On 28 October, Sustainable Australia MP Clifford Hayes MP successfully introduced a motion in the Legislative Council calling for an Inquiry on the adequacy of the Planning and Environment Act 1987 and the Victorian planning framework in relation to planning and heritage protection.
The motion was supported by the Opposition and crossbenchers including Dr Samantha Ratnam, leader of the Victorian Greens. In his speech to the Chamber, Mr Hayes highlighted a number of heritage places lost to development in recent years, including the 1966 Breedon House by Geoffrey Woodfall which was demolished while being assessed for its heritage significance, a modernist gem by Chancellor & Patrick at 27 Mariemont Avenue in Beaumaris, and Toorak mansion Idylwilde, which was demolished in 2015, with the site now remaining vacant.

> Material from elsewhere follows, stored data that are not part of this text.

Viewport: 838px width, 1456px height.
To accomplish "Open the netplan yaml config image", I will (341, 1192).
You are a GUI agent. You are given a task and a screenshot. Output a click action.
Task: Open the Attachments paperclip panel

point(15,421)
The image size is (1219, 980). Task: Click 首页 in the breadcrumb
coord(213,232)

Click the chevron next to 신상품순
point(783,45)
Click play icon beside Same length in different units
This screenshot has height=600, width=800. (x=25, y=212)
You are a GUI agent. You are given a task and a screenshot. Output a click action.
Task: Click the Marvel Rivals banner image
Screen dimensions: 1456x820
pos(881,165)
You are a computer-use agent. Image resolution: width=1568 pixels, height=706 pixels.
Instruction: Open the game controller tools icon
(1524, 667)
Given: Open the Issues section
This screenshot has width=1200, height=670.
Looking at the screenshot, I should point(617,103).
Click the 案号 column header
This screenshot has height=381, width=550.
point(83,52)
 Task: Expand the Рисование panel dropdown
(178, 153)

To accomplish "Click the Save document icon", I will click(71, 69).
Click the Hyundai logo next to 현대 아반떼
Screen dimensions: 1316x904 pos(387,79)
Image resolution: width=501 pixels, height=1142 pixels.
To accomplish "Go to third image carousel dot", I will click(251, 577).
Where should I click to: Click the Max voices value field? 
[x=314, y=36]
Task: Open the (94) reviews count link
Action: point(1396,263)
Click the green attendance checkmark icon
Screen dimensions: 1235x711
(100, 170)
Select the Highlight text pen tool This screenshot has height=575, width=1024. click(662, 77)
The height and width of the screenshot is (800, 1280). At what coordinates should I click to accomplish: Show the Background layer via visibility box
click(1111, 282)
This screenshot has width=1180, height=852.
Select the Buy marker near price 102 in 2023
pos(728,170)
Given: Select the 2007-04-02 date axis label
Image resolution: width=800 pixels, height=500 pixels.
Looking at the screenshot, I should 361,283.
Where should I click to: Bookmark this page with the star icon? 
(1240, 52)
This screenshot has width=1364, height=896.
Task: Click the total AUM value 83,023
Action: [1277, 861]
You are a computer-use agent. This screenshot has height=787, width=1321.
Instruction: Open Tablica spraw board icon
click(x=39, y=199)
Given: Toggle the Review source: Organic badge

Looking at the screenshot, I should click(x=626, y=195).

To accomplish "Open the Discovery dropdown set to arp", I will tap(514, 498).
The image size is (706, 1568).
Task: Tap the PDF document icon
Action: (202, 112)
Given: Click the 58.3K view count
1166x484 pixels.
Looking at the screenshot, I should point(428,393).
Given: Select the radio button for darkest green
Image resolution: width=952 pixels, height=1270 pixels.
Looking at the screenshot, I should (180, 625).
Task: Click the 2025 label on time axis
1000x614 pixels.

Hayes also called out the inadequacy of penalties for the illegal demolition of heritage places, citing the developers of the Corkman Irish Pub, who had their fines cut on appeal, and are currently facing legal action for failing to deliver on state and local government requirements to turn the site into a public park.
He also cited continuing advocacy by the National Trust to strengthen heritage protections and recognise the important role of heritage in connecting people and place, contributing to vibrant communities.
Dr Samantha Ratnam, leader of the Victorian Greens, contributed to the Terms of Reference, and noted the need to consider environmental protections and the protection of vegetation, in the context of climate change, and the impacts of the “urban heat island” effect arising from the loss of canopy trees and green space.
The Inquiry will investigate a range of aspects of the Victorian planning system, including:
– The high cost of housing, including but not limited to—
(a) provision of social housing;
(b) access for first home buyers;
(c) the cost of rental accommodation;
(d) population policy, state and local;
(e) factors encouraging housing as an investment vehicle;
(f) mandatory affordable housing in new housing developments.
– Environmental sustainability and vegetation protection.
– Delivering certainty and fairness in planning decisions for communities, including but not limited to:
(a) mandatory height limits and minimum apartment sizes;
(b) protecting Green Wedges and the urban growth boundary;
(c) community concerns about VCAT appeal processes;
(d) protecting third party appeal rights;
(e) the role of Ministerial call-ins;
– Protecting heritage in Victoria, including but not limited to —
(a) the adequacy of current criteria and processes for heritage protection;
(b) possible federal involvement in heritage protection;
(c) separating heritage protection from the planning administration;
(d) establishing a heritage tribunal to hear heritage appeals;
(e) the appointment of independent local and state heritage advisers;
(f) the role of Councils in heritage protection;
(g) penalties for illegal demolitions and tree removals;
– Ensuring residential zones are delivering the type of housing that communities want.
– Any other matter the Committee considers relevant.
The National Trust looks forward to providing input into the Parliamentary Inquiry, which is due to report by June 2022, and will continue to provide updates on its progress.